We seem to be unable to perform when Mata’s not on the pitch. Are we dependent on him? Perhaps, but we really can’t blame the team for that. Not when Mata brings such energy and inspiration even if he’s not having the best day. With 18 goals and 31 assists in all competitions this season alone, it’s easy to say that Juan has been a steal. Its remarkable that a player who has been at the club for such a short time is already preferred in the centre attacking midfield role to Frank Lampard who, of course, is one of the best players so ever sport Chelsea blue.

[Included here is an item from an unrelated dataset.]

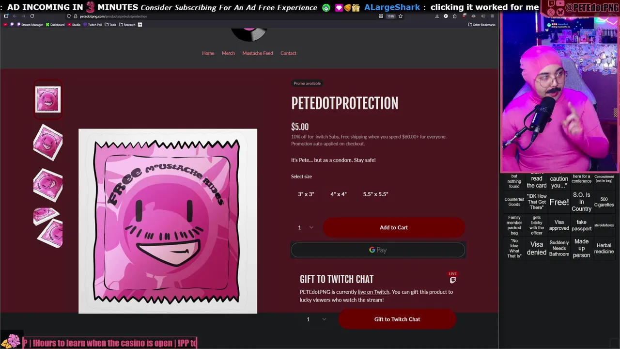Open the browser downloads icon
This screenshot has height=349, width=620.
[x=437, y=16]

Unlike Oscar and occasionally Hazard (with all due respect to these players), who recently seem to have a great effect on a game when brought in as a 2nd half substitute, Mata consistently creates chances and space for our other attacking players, forwards, and even defenders (just look at Terry’s goal at Fulham). Mata who is gifted with great vision is at times, unfortunately, one step ahead of his teammates. He does, however, show great link up play with Hazard, Oscar, and Torres in particular. Despite receiving assists from other players, both Torres and Mata have scored some amazing and important goals from work from each other. Torres unselfishly has gifted Mata with goal scoring opportunities while Mata has more than reciprocated the favour. Although not a Chelsea game, the connection between Mata and Torres in the Euro 2012 final was out of this world. They seemed to be on a wavelength above and beyond their teammates when Torres, after scoring his goal unselfishly and wisely passed the ball, despite having a good shooting chance, to Mata who finished a goal he wouldn’t have missed if he was sleeping with no legs.

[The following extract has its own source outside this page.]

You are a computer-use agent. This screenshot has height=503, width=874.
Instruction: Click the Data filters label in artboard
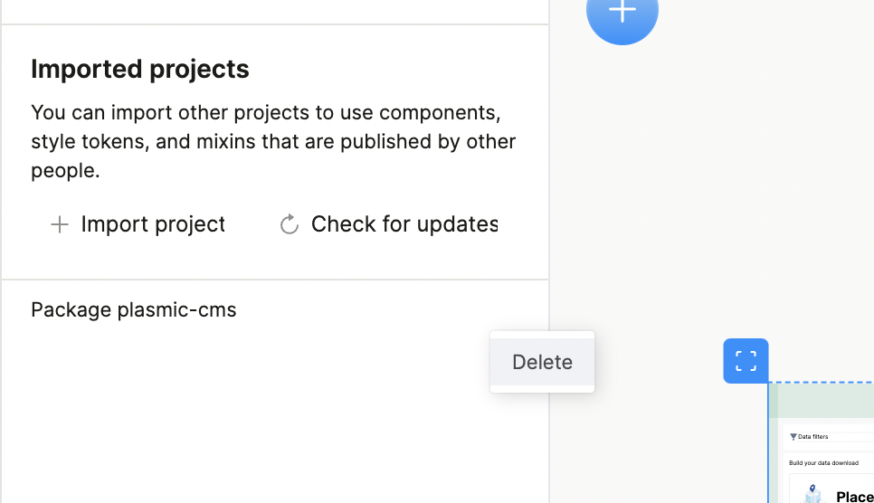coord(812,437)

After reading an article which more or less put the blame for Torres ‘low scoring’ (absolutely ridiculous as 19 goals for any striker is considered a great season) on the selfishness of the midfield. However, if you examine our Mazacar combo, each player knows he can score goals. Hazard is known for spectacular goals and being able to hold onto the ball for inconceivably long amounts of time. Oscar has made an impact with his tricks, skill and outstanding European goals. And Mata, can hold onto the ball, move around defenders like their cones in training, score, but most importantly, foresee when it’s best to take the opportunity himself, or pass the ball onto another player, be it Torres or Petr Cech, if he were in the position. Mata is hardly Gerrard or the rest of Liverpool who seemed perfectly happy passing the ball to Torres no matter what ridiculously impossible position he was in. With all due respect to the legend Stevie of course.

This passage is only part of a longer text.